▶ [Stated exercise]
Please put the rows below into a Markdown table with the columns No. and Line, numbering each row and leaving out blank lines.

▶ [Input]
####

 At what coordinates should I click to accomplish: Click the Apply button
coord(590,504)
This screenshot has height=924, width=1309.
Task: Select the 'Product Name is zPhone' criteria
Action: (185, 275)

####

▶ [Result]
| No. | Line |
|---|---|
| 1 |  At what coordinates should I click to accomplish: Click the Apply button |
| 2 | coord(590,504) |
| 3 | This screenshot has height=924, width=1309. |
| 4 | Task: Select the 'Product Name is zPhone' criteria |
| 5 | Action: (185, 275) |